Task: For the entries below, the result should be an exact transcription of the lines from the one with "Privacy Policy (144, 2505)" up to and including the one with "You are a GUI agent. The screenshot is 390×1761.", and only those.

(Collection entries)
####################
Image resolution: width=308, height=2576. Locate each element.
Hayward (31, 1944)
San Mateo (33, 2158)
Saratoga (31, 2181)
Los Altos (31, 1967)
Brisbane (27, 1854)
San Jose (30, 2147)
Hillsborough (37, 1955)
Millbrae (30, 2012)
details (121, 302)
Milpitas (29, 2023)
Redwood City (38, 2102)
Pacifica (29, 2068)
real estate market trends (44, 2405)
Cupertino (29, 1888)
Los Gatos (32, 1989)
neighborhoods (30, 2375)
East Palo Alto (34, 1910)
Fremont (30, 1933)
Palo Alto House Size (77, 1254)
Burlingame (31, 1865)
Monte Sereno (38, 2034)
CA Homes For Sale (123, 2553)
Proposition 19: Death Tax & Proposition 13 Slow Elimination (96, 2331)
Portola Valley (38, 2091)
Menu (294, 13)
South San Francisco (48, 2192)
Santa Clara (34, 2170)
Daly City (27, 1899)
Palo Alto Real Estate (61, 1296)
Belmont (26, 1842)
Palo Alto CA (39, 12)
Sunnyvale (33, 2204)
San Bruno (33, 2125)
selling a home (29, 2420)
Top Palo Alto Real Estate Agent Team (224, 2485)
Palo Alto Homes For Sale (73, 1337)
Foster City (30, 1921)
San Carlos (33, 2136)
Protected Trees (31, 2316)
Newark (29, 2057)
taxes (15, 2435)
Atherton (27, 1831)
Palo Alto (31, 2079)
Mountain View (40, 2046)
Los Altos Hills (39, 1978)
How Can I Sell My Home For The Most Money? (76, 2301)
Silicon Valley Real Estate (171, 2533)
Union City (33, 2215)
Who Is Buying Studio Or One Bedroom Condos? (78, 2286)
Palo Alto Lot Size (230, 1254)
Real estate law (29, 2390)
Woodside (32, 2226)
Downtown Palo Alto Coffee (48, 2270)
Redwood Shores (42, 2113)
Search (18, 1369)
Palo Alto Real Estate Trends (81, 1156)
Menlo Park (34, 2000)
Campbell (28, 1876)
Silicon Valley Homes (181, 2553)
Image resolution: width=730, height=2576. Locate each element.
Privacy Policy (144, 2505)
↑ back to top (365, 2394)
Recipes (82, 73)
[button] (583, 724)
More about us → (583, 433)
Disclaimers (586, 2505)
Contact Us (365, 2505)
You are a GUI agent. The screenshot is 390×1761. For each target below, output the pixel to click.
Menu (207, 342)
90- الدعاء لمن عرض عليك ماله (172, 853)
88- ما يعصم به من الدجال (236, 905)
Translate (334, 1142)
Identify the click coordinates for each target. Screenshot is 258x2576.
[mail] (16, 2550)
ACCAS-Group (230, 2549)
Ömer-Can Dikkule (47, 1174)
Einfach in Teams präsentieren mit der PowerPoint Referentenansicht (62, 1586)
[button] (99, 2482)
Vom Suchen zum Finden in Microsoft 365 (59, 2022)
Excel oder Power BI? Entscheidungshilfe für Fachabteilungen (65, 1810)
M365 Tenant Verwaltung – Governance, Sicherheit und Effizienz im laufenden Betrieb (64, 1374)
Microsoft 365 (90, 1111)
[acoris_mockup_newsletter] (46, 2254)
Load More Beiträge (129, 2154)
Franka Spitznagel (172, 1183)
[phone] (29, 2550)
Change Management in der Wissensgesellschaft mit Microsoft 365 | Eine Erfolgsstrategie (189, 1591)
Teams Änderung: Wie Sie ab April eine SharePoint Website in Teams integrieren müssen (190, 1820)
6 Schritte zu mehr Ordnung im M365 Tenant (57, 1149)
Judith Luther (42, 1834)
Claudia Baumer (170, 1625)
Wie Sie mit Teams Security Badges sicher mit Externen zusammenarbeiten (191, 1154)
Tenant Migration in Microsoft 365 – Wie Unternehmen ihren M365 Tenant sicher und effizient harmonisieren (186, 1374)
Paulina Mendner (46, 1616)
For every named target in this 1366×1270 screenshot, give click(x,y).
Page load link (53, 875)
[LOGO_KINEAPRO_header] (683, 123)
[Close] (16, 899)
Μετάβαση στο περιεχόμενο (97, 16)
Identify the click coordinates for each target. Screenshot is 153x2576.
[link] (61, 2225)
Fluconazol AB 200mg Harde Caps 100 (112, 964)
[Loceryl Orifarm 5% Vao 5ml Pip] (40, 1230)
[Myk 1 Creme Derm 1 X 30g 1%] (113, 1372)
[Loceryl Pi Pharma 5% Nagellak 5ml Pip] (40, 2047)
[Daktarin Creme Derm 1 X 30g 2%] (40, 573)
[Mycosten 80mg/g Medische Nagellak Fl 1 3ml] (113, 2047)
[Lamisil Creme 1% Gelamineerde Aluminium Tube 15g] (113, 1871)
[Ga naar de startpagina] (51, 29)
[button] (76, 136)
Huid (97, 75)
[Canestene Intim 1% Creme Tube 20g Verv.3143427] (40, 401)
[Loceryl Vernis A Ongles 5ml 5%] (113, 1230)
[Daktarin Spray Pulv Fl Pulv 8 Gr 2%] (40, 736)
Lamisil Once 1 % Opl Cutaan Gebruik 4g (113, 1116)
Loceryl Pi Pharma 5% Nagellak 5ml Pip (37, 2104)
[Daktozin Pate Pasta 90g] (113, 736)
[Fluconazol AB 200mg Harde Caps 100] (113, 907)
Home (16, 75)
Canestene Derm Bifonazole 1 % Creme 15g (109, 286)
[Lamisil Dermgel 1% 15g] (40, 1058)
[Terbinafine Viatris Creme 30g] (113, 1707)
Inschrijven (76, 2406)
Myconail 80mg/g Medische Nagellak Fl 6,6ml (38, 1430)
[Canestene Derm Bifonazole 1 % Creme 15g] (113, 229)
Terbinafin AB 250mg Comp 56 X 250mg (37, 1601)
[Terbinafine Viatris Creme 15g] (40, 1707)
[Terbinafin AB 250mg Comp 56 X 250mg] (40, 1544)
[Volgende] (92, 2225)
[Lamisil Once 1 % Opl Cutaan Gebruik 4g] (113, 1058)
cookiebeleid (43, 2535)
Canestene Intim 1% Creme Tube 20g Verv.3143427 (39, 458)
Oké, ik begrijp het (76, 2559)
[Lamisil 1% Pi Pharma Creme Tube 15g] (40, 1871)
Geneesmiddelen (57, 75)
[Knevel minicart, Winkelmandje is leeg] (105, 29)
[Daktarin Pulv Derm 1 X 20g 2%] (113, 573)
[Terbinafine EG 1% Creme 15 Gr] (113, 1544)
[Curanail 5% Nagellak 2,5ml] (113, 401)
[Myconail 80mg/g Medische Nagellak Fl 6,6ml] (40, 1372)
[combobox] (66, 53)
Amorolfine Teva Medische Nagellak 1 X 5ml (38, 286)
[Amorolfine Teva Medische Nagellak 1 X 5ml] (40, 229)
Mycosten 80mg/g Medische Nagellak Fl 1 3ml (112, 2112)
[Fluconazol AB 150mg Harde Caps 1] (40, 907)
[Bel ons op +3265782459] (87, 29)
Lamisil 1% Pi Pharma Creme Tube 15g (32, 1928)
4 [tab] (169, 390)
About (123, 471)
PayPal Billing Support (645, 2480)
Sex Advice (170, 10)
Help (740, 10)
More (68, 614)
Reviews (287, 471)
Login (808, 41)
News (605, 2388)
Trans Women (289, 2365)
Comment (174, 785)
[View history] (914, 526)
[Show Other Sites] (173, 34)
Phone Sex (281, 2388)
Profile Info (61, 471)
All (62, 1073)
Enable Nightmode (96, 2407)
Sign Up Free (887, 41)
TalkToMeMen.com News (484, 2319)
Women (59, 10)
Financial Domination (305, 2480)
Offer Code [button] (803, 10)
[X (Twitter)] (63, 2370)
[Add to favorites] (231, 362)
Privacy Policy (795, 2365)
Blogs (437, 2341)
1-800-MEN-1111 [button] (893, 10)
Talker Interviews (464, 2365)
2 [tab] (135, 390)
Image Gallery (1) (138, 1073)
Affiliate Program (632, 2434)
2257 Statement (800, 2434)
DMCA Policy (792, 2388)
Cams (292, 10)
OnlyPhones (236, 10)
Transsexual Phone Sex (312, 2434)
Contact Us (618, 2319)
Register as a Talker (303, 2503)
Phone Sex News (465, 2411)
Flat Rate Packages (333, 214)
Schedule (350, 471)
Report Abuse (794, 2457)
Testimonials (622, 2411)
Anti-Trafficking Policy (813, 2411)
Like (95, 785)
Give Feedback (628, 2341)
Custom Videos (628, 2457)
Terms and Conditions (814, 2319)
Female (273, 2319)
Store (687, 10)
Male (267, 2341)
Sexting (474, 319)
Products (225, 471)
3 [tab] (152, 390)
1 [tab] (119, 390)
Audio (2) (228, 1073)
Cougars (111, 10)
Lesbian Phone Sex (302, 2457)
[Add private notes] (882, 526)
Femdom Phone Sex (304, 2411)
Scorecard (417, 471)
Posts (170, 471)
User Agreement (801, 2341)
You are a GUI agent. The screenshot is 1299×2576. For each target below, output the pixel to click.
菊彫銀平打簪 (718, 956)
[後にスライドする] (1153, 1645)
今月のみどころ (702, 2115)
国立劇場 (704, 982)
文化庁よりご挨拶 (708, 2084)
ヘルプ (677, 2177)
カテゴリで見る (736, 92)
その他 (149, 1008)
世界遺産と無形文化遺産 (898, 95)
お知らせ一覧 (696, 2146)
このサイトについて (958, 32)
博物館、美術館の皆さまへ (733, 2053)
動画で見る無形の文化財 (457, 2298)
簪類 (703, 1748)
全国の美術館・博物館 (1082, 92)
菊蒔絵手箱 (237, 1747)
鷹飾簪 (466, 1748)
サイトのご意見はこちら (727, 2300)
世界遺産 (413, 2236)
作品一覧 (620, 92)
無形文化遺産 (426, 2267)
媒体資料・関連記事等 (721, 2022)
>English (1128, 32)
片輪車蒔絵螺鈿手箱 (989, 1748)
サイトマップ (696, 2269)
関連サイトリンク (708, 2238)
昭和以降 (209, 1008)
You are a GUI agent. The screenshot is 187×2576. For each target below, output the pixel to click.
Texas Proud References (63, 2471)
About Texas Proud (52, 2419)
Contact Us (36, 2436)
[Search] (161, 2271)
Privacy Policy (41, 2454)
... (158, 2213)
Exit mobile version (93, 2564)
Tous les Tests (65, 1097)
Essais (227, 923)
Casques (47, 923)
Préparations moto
####################
Exercise output:
Privacy Policy (144, 2505)
↑ back to top (365, 2394)
Recipes (82, 73)
[button] (583, 724)
More about us → (583, 433)
Disclaimers (586, 2505)
Contact Us (365, 2505)
You are a GUI agent. The screenshot is 390×1761. For each target below, output the pixel to click.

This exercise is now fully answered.